We found the root cause for the horrible performance of the Black Duck Open Hub. Our primary database has a disk in the failed state, which is causing massive degradation.  Queries that typically take 60 – 100 ms to execute are taking 2,000 to 3,000 ms and more.  The application server queue, which is typically under 10 requests before being handled, is regularly pushing to 100, which causes our web server to declare “This website is under heavy load”

The problem was masked by a known occasional over-temperature error that would shut down the database.  Digging in to the problem we throttled back the bots that were eagerly crawling this new “openhub.net” domain, ensured the replicated database was properly synchronized, and then dug further to find the bad disk.

On the Good News Front, we have a spare disk in house and will be swapping the disks within the next half-hour.  The RAID disk will need to rebuild, but performance should start improving shortly there after.
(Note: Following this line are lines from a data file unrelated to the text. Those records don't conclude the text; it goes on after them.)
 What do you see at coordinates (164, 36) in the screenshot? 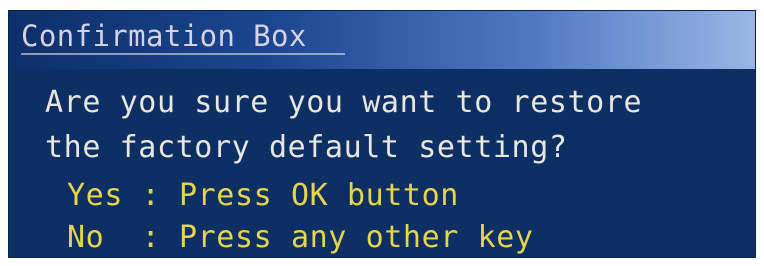
I see `dialog-title: Confirmation Box` at bounding box center [164, 36].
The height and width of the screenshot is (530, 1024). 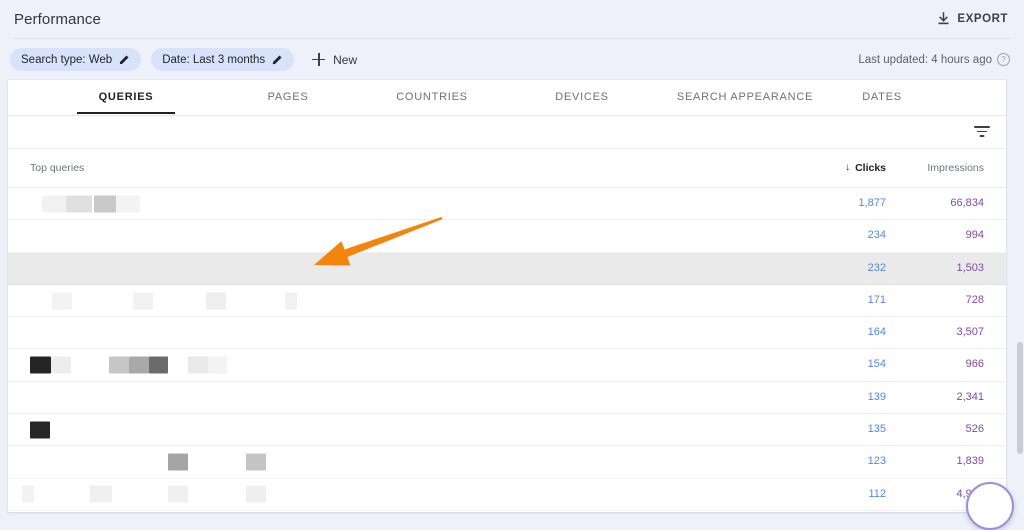 I want to click on cell-clicks: 164, so click(x=876, y=332).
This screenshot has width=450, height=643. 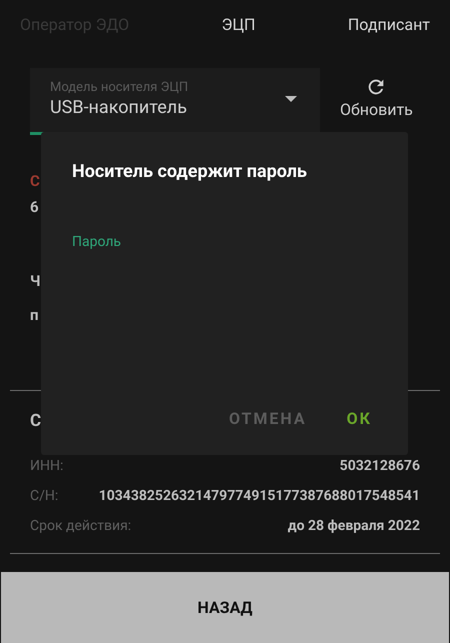 I want to click on caret-icon, so click(x=291, y=99).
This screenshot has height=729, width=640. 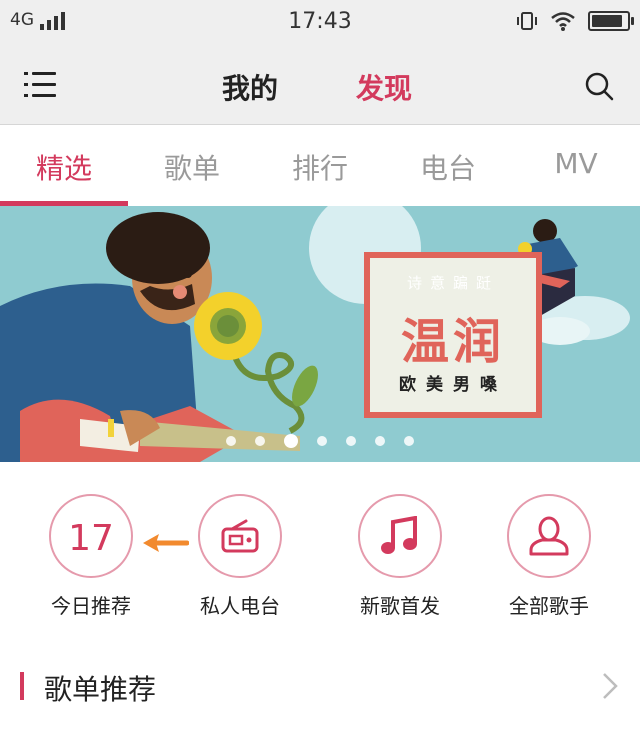 I want to click on battery-icon, so click(x=611, y=21).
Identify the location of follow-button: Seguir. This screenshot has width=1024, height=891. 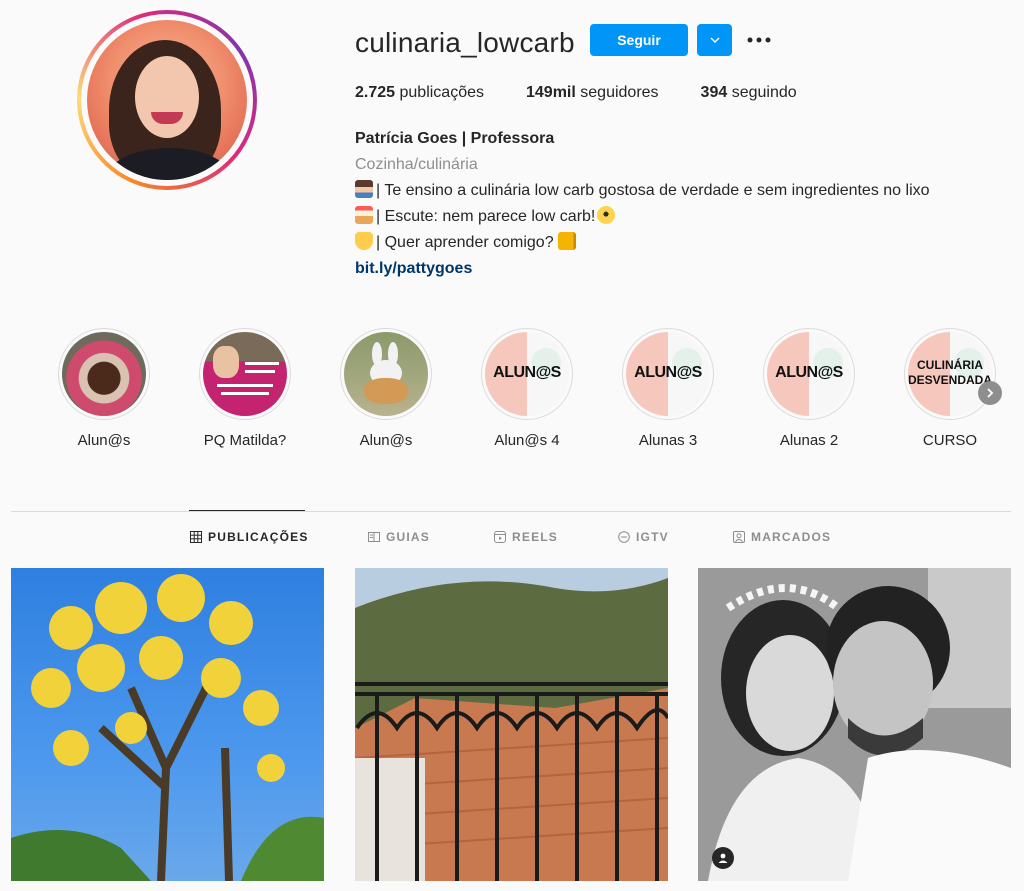
(639, 40).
As always, thanks for being part of the Open Source community.

About Peter Degen-Portnoy

Mars-One Round2 Candidate. Engineer on the Ohloh development team at Black Duck Software. Family man, athlete, inventor
  • http://www.optaplanner.org/ Geoffrey De Smet

    On a project page, at the bottom, the link “Summary -> Contributors” always ends with nginx time-out. Might be the same cause, but at least the other pages show up after some time.

    • http://degenportnoy.blogspot.com/ Peter Degen-Portnoy

      Thanks for the heads up. The new disk is in place and is rebuilding, but database performance times remain very poor.